Thursday, July 31, 2008

New plan for Melbourne sees no future for cars

John Masanauskas

July 31, 2008 12:00am

THE number of cars coming into the CBD would be slashed and the maximum speed limit set at 30km/h under a bold plan to improve Melbourne's liveability.

The proportion of workers travelling to the city by car must fall from about a third to only 10 per cent by 2020, according to a report to the City of Melbourne.

The Future Melbourne plan wants bikes to become the preferred mode of transport and calls for a European-style bike rental system.

"The municipality's focus on cars has driven walking off the streets and has destroyed the charm and aesthetic value of our municipality's streetscape," the report says.

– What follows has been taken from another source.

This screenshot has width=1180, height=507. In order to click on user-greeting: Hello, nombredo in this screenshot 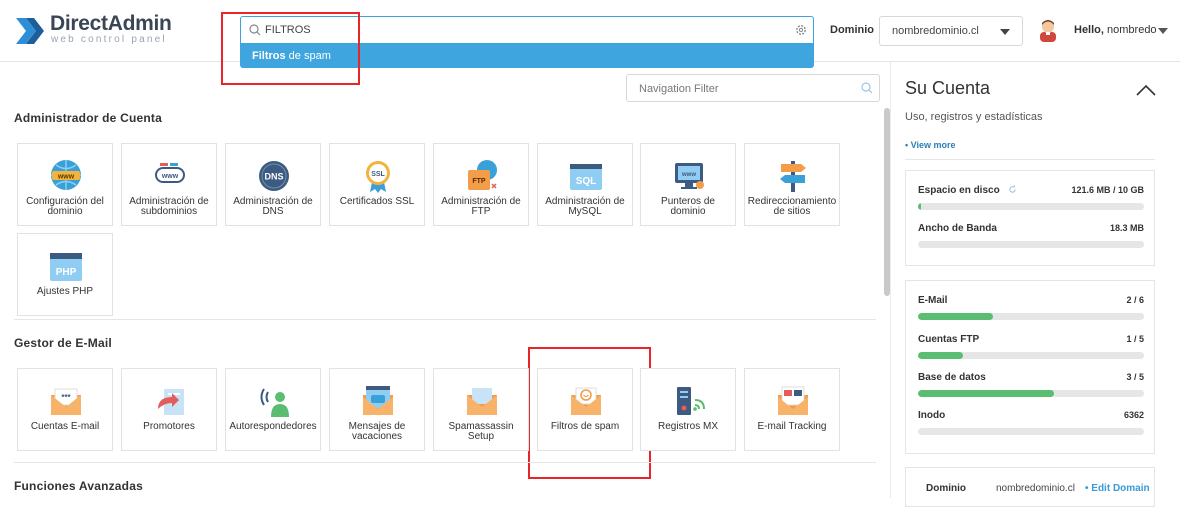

But former premier Jeff Kennett warned the council not to alienate motorists.

"If you want to reduce the number of work trips taken by car, how are people physically going to get there?" he said.

"If you want to turn Melbourne into Paris or Amsterdam and make it more bicycle conducive, what are you going to do with the tram lines and everything else? No one is thinking long-term."

The Future Melbourne plan is the product of the most ambitious consultation project undertaken by the city council.

About 15,000 individuals, business and community groups contributed to the report, which could form the basis of council planning over the next decade.

The targets include:

MELBOURNE City's population to grow by more than 50 per cent to 140,000.

ZERO net carbon emissions.

DRINKING water use to be reduced by 40 per cent per resident and 50 per cent per worker, compared to 2000.

20 PER CENT of new housing to be affordable, or social, accommodation.

While the report called for a big reduction in car use, it stopped short of advocating a London-style congestion tax for the inner city.

Lord Mayor John So said the council preferred to change the culture of travel to the city and improve public transport.

"Public transport at the moment is one of the challenges facing Melbourne," he said.

The report called on the State Government to reconsider a fast rail link to the airport and a very fast train service between Melbourne and Sydney to help cope with population growth.

Reference group chair Carol Schwartz said the targets were achievable.

"I think it's very ambitious and I think it's great to be ambitious," she said.

Council CEO Kathy Alexander said the ideas should be taken seriously because of the vast community input.